El 14 de marzo de 1932, Federico Boehringer -panadero formado en Alemania- abrió su propia panadería en Resistencia junto con su esposa. Comenzaron en la esquina de San Lorenzo y Obligado, en la misma casa donde vivían. Allí nació La Espiga de Oro, que luego se mudó sobre la avenida San Martín al 274.

Uno de sus sellos inconfundibles fue el horno de leña, que nunca dejó de usarse en más de nueve décadas. “Fue el alma realmente de la panadería”, resumió Diana Boehringer, nieta del fundador, en diálogo con NORTE. “Únicamente se apagaba cuando se cerraba por vacaciones, porque costaba muchísimo recuperar la temperatura”, sostuvo.
Ese mismo horno fue testigo del trabajo diario de tres generaciones y del sabor inconfundible de los productos cocinados directamente sobre ladrillos refractarios.
PAN, CALIDAD Y CERCANÍA
La receta del éxito fue simple y constante: calidad de materia prima, cocción tradicional y un trato humano con cada cliente. “Jamás pusimos conservantes. Usábamos frutas de verdad, esencias naturales, harina de primera calidad. Eso tiene un costo, pero también un valor”, señala Diana.
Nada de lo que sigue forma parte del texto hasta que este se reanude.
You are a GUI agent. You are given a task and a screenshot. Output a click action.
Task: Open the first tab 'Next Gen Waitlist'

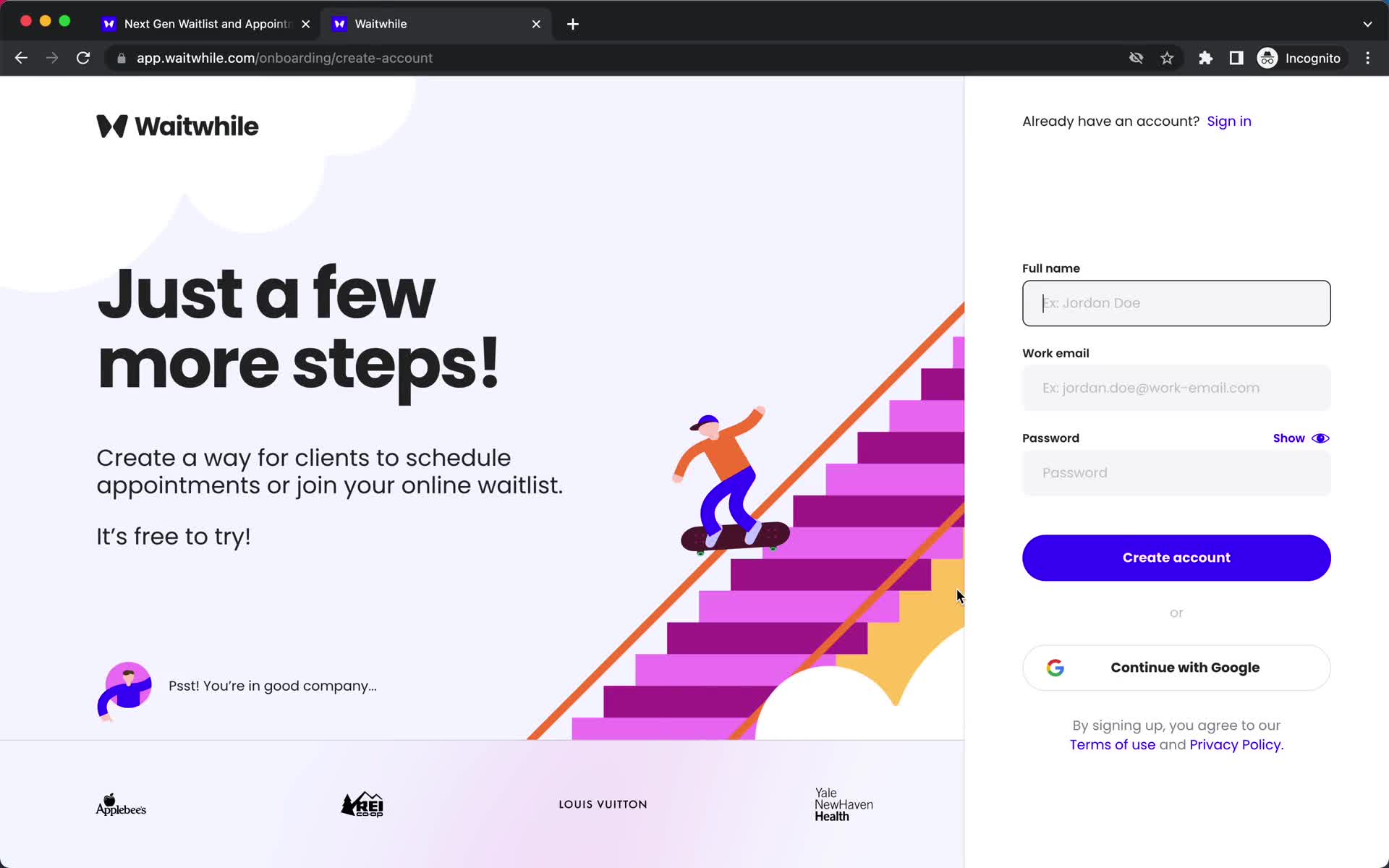tap(206, 23)
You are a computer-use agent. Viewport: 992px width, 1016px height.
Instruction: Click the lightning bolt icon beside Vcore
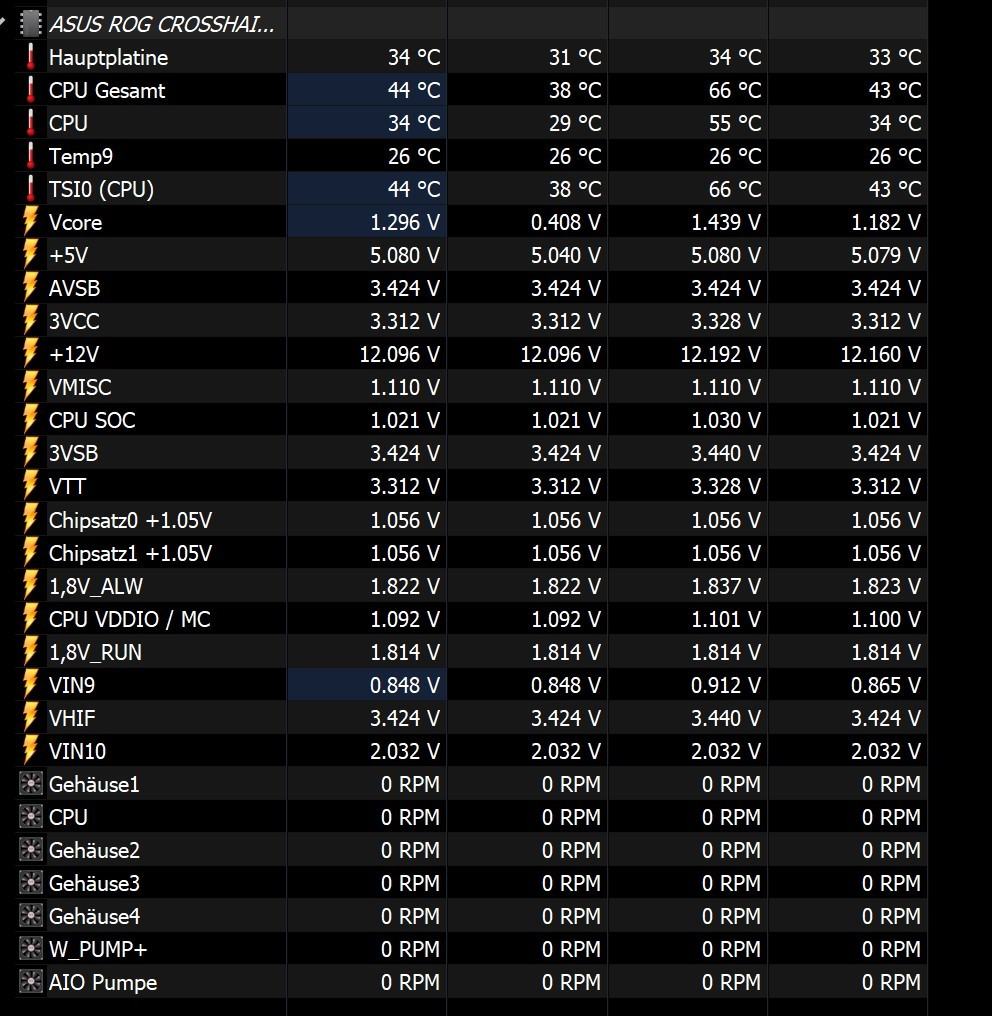[30, 222]
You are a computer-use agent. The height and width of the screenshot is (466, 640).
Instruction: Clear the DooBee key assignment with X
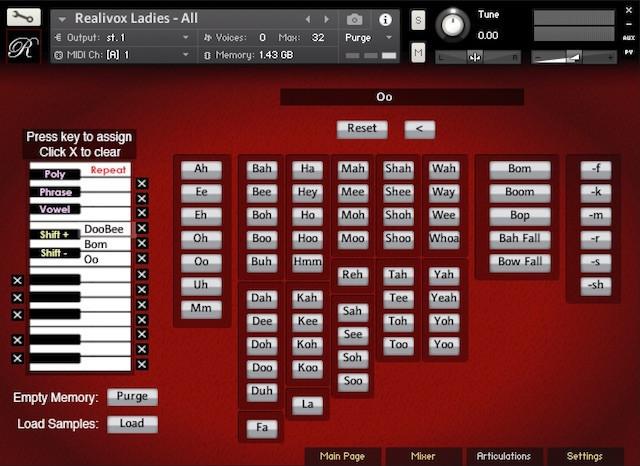pos(142,229)
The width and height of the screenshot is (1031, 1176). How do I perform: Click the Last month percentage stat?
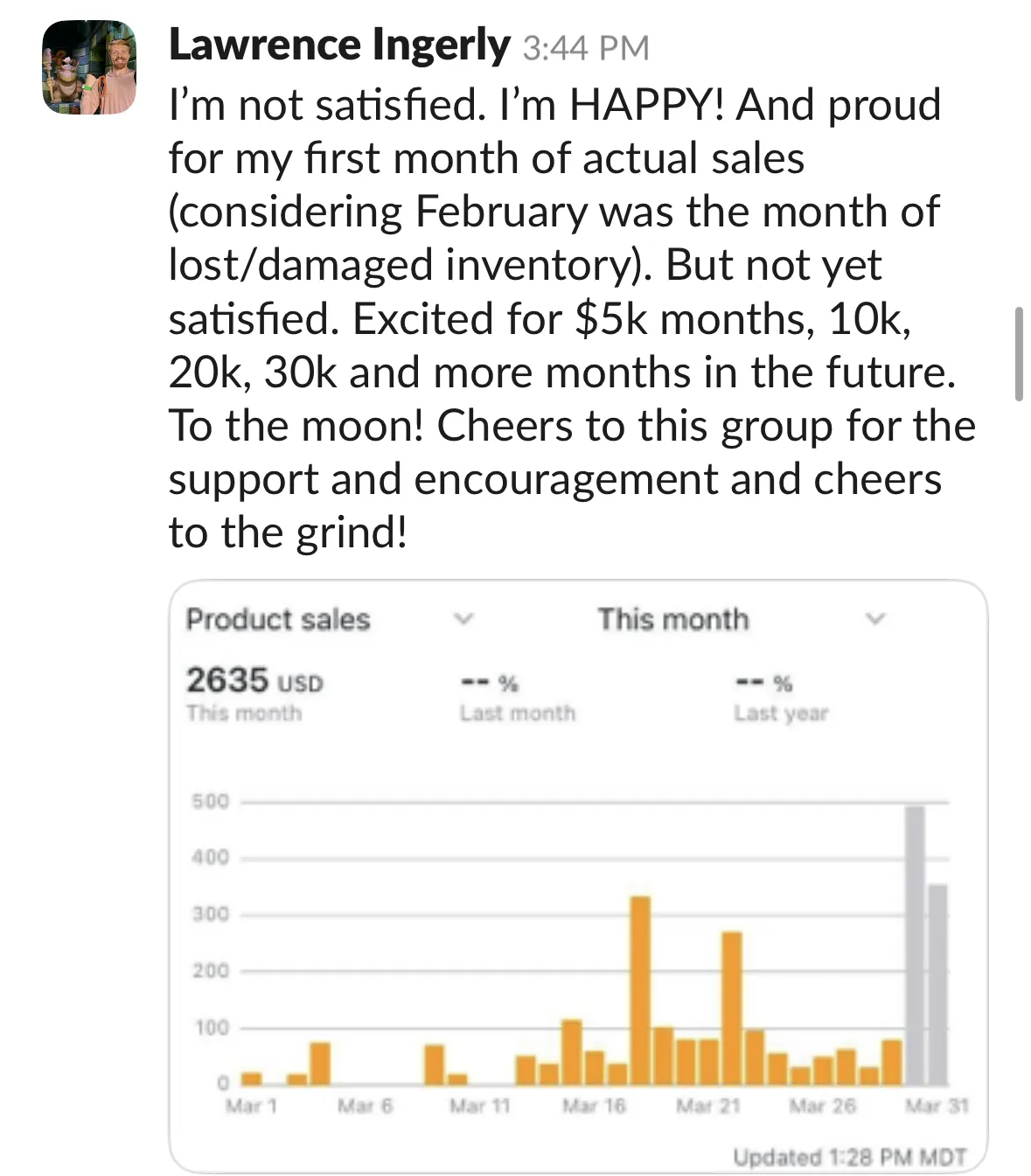pos(517,697)
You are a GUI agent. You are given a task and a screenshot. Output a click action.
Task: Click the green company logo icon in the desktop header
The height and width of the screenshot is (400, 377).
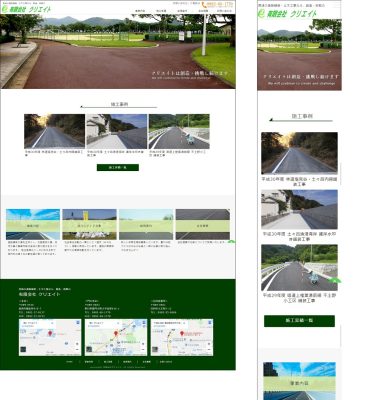[4, 9]
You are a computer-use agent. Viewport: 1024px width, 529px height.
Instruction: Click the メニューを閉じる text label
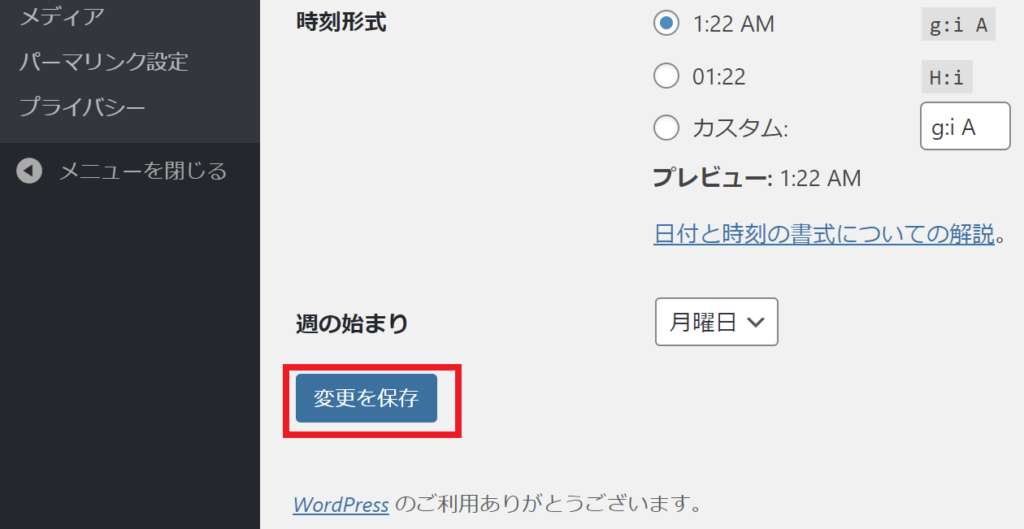pos(143,171)

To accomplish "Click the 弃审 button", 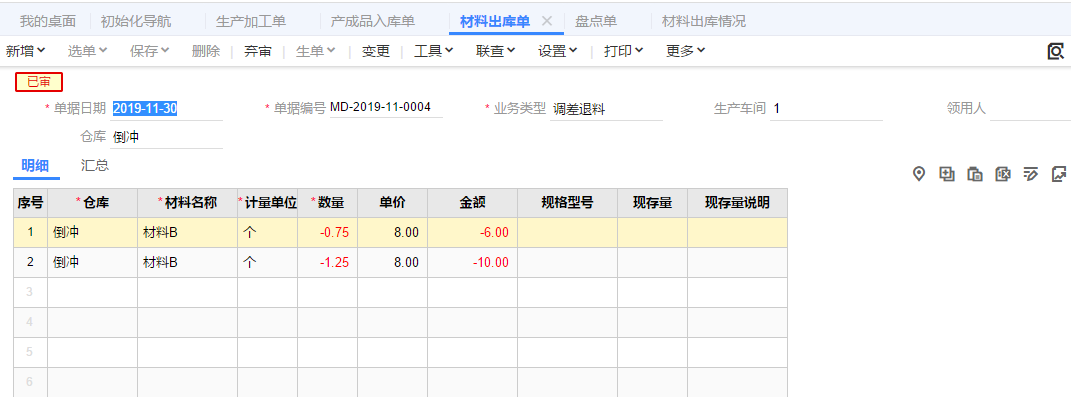I will 258,51.
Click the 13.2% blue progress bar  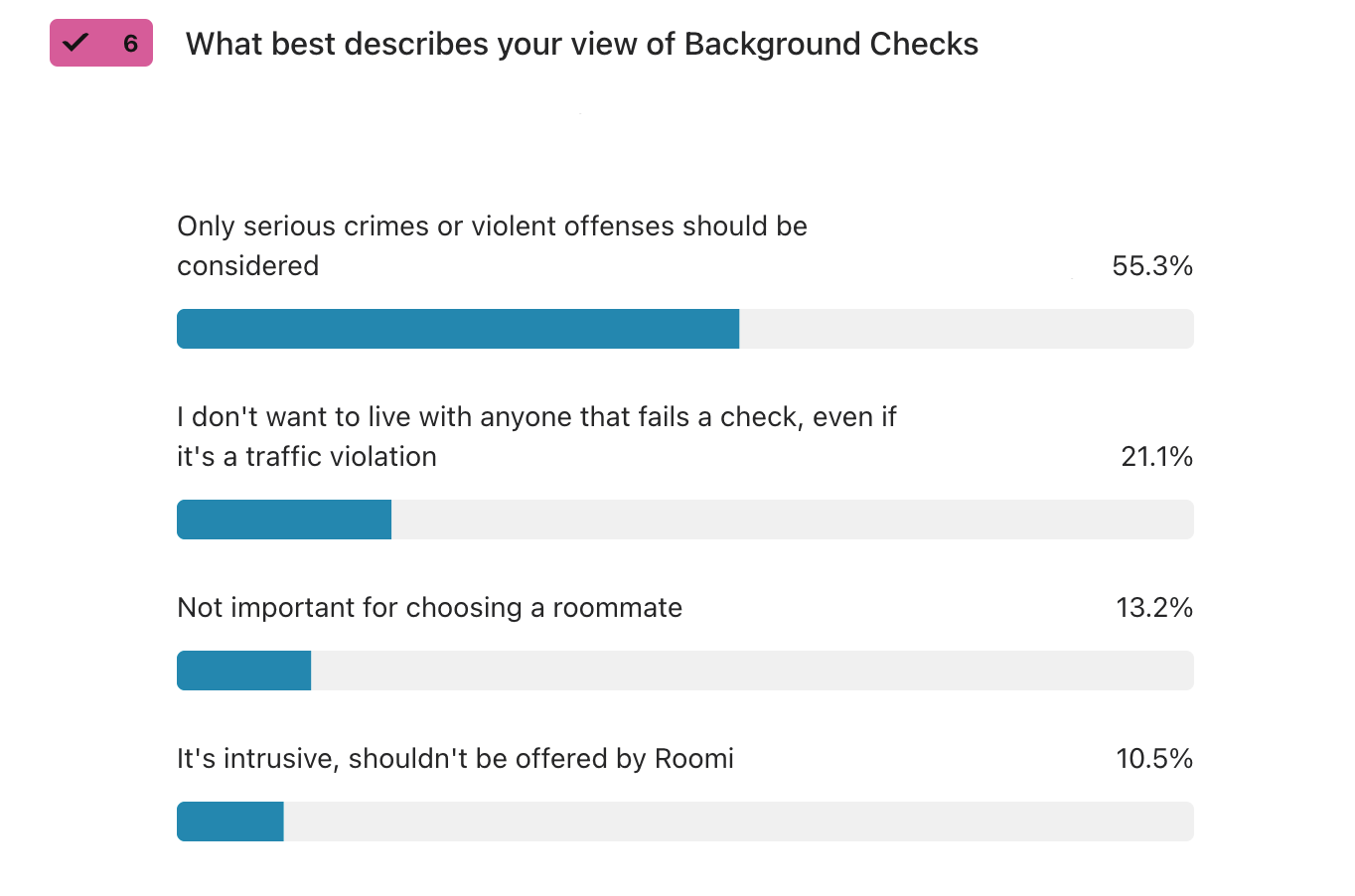(x=244, y=671)
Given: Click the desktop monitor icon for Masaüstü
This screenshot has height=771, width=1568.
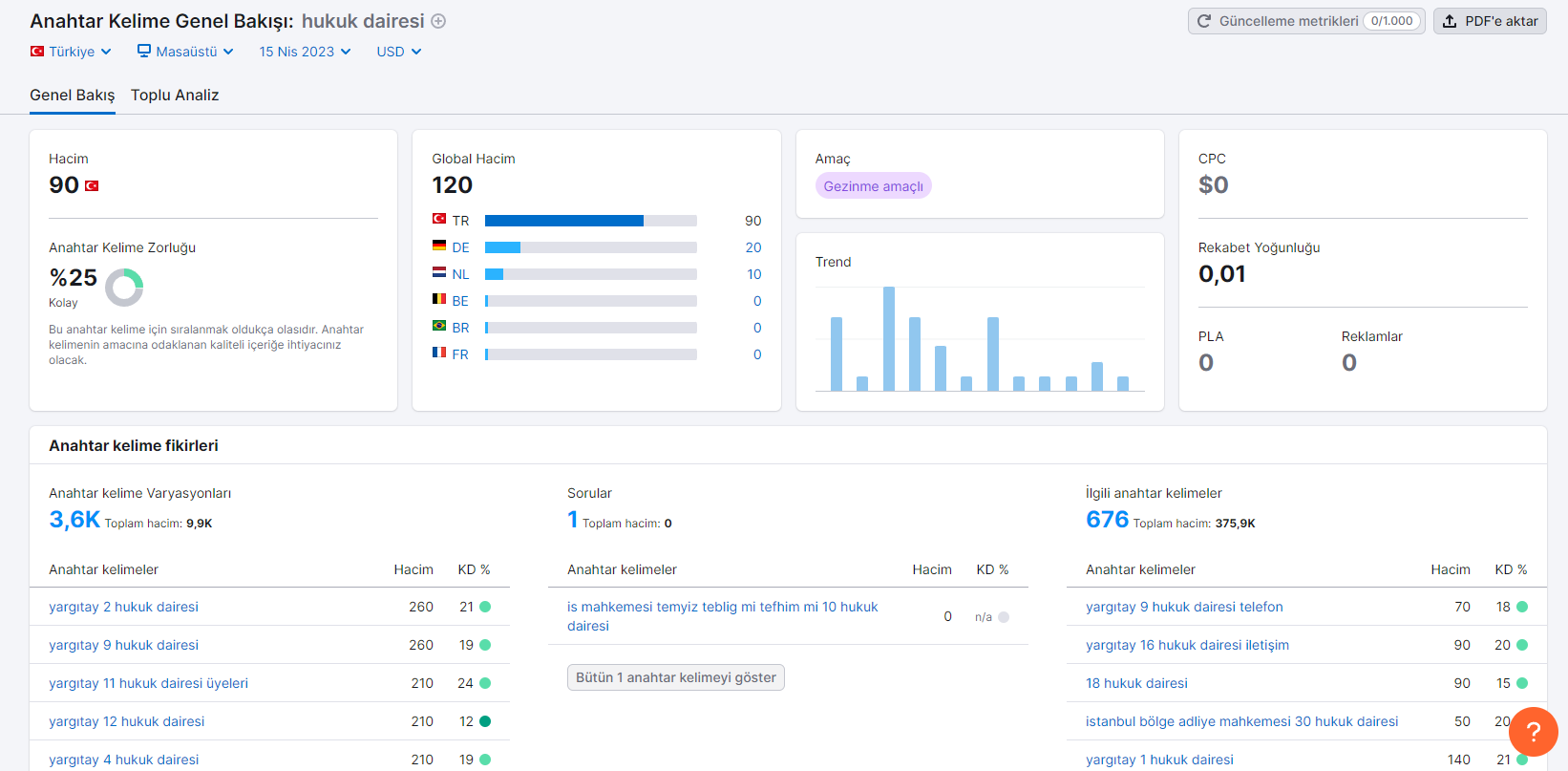Looking at the screenshot, I should [144, 51].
El pan de viena era un caballito de batalla. Le seguían los anisados, el pan francés, el miñón, y los “borrachitos”, clásicos del invierno hechos con vino moscato. Cada producto tenía detrás una historia, una técnica que se respetó a lo largo del tiempo.
“La Espiga de Oro era una panadería de barrio, con una relación muy cercana con los clientes. Se fue perdiendo con el crecimiento de la ciudad y la apertura de tantas panaderías nuevas. Pero antes venían abuelos, hijos y nietos. Todos compartían el ritual del pan caliente”, menciona Diana, que dejó de lado su carrera como arquitecta para continuar el legado familiar.
SE APAGÓ EL HORNO
El cierre definitivo afectó a diez empleados que trabajaban en blanco, muchos con más de 30 años en el local. La relación con los trabajadores fue siempre próxima , y la pandemia sumó momentos difíciles. “Tuvimos que cerrar un mes porque se infectaron varios empleados, y fue durísimo porque perdimos a uno”, recordó Diana. Después de eso ya nada fue igual.
El jueves pasado fue el último día de atención al público. El viernes, los empleados se enteraron del cierre mediante una carta documento. “Esperamos a cada uno durante la madrugada para poder darles la noticia. Fue como un duelo”, manifestó Diana.

El negocio no entró en quiebra. Cada empleado recibirá su indemnización, y la última tanda de pan fue donada a comedores barriales a través de la comisión vecinal.
“Después de cerrar, me agarró una nostalgia instantánea por no sentir más los ruidos ni el aroma del pan caliente”, confesó la nieta de Boehringer.
Con Diana se cierra la historia de La Espiga de Oro. “Mi abuelo era panadero, mi padre era veterinario pero dejó todo por este negocio, y yo soy arquitecta, pero también dejé mi profesión. No fue un sacrificio: es parte de mi ADN”, resume.
La pandemia, la caída de las ventas y la competencia desleal con franquicias fueron golpeando las finanzas del local. En los últimos meses, las pérdidas mensuales rondaban los 10 millones de pesos. “La gente busca precio. Y aunque muchos eran clientes fieles, compraban menos”, relató Diana.